What is a shell command to find the longest common substring of two strings in unix? like: foo 'abcdefghi' 'abjklmdefnop' prints: def
-
Does this need to be POSIX? Targeted at any specific distro?Daenyth– Daenyth2012-02-21 20:29:29 +00:00Commented Feb 21, 2012 at 20:29
-
it's best to have it working on most of linuxesuser1081596– user10815962012-02-22 11:26:54 +00:00Commented Feb 22, 2012 at 11:26
-
@user1081596: Then I recommend implementing this in perl, because it will be installed on every linux unless the user has removed it.Daenyth– Daenyth2012-02-23 16:36:00 +00:00Commented Feb 23, 2012 at 16:36
-
@user1081596 In this case, why would Perl be a better choice than Ruby, Python, or any other scripting language?Anderson Green– Anderson Green2013-01-08 20:35:31 +00:00Commented Jan 8, 2013 at 20:35
Add a comment
|
2 Answers
I am not sure if there is a single command that does the job for you but the following bash script should do it.
#!/bin/bash
word1="$1"
word2="$2"
if [ ${#word1} -lt ${#word2} ]
then
word1="$2"
word2="$1"
fi
for ((i=${#word2}; i>0; i--)); do
for ((j=0; j<=${#word2}-i; j++)); do
if [[ $word1 =~ ${word2:j:i} ]]
then
echo ${word2:j:i}
exit
fi
done
done
save the above as a file substr.sh do chmod +x substr.sh
pranithk @ ~
09:24:32 :) $ ./substr.sh 'abcdefghi' 'abcdeghi'
abcde
pranithk @ ~
09:24:33 :) $ ./substr.sh 'abcdefghi' 'abjklmdefnop'
def
Comments
This is known as the longest common subsequence problem and there are some great algorithms for it.

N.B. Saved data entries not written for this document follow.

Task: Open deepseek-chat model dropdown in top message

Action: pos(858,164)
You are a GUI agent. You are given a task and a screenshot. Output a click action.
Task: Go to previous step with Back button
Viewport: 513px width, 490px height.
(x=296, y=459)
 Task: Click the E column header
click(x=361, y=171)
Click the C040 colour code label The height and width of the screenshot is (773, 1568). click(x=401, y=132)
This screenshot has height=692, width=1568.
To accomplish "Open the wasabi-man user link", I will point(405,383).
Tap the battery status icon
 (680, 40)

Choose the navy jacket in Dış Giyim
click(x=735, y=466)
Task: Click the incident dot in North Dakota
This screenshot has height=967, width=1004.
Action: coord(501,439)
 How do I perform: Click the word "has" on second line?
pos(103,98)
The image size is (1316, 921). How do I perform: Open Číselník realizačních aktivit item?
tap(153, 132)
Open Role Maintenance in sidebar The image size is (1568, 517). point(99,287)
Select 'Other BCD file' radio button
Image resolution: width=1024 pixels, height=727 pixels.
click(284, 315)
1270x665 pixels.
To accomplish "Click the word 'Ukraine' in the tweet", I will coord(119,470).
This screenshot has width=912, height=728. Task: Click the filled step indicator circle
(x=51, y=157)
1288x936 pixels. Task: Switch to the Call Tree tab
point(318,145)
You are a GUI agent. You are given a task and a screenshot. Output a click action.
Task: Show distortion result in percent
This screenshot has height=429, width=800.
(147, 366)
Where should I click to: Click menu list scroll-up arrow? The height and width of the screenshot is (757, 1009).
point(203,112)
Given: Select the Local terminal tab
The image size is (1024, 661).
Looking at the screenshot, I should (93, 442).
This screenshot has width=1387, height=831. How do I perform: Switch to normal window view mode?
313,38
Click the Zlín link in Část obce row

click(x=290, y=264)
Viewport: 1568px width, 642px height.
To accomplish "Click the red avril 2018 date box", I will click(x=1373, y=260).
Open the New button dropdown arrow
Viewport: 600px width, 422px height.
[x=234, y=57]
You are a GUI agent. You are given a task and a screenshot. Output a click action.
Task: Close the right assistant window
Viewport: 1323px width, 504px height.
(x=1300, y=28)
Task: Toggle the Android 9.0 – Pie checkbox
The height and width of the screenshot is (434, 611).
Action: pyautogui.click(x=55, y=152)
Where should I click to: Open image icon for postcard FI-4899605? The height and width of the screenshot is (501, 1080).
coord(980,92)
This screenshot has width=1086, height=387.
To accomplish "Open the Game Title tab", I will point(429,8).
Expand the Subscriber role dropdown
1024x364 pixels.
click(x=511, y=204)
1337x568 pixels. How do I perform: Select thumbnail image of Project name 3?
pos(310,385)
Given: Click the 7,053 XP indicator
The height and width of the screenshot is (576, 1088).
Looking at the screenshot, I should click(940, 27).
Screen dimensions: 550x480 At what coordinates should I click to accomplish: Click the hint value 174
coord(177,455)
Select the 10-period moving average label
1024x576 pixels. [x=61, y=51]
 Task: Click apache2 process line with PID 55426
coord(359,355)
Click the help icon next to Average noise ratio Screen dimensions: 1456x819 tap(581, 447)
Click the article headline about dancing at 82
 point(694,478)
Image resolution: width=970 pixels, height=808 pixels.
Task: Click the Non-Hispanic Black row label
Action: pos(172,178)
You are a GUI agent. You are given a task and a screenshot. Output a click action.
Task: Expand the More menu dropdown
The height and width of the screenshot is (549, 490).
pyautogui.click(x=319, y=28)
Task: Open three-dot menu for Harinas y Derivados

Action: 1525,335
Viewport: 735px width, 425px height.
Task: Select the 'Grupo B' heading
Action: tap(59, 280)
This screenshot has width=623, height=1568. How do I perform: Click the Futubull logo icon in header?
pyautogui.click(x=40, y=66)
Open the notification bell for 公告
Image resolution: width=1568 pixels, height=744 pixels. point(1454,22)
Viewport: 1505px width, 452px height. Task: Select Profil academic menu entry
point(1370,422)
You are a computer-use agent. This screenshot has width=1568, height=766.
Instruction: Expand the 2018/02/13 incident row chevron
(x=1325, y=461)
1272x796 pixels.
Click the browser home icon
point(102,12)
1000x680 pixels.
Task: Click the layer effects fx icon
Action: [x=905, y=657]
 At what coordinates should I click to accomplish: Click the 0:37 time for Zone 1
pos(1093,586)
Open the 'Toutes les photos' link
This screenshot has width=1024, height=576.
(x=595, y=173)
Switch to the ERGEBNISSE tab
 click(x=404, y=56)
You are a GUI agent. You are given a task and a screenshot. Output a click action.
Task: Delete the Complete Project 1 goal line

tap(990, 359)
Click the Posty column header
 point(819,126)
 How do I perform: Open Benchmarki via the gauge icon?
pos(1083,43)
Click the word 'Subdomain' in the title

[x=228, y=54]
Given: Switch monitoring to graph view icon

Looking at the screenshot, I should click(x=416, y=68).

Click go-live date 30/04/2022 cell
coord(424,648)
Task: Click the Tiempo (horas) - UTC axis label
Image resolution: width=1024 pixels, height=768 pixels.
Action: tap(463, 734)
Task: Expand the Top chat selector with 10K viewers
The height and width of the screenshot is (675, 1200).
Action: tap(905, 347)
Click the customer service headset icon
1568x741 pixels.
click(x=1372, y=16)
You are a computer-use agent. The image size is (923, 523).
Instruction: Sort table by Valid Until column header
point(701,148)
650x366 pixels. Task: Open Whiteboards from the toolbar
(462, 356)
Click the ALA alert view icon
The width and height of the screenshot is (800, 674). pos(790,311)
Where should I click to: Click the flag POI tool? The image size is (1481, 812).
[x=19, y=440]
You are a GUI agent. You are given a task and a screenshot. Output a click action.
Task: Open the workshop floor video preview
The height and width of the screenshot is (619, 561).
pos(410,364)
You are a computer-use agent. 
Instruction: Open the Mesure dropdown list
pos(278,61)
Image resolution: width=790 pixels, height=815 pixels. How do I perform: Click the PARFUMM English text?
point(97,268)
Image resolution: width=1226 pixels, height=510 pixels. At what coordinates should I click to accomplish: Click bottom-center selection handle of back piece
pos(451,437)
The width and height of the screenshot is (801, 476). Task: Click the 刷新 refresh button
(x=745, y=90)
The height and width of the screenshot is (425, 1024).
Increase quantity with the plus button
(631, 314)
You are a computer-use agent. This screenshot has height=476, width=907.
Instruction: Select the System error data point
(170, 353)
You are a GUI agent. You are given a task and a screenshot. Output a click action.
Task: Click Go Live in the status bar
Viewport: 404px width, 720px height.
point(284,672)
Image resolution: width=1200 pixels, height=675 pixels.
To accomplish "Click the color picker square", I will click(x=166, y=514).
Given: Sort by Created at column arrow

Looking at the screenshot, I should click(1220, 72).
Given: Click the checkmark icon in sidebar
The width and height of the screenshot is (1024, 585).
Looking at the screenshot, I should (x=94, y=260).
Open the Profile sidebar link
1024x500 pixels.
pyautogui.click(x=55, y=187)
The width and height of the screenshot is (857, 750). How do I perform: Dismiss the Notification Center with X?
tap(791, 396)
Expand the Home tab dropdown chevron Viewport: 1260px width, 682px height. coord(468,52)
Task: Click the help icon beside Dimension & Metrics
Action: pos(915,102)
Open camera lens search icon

Check out the dynamic programming solution (If you google it, you'll find a ton of implementations). If you really want to understand this at an algorithmic level, check out this MIT lecture,
2 Comments
user1081596
Thank you for this nice link. But for now I am afraid I just need a quick standard command line solution and I would not mind if it is implemented with O(n^5) complexity.
Daenyth
@user1081596: What size will your inputs be?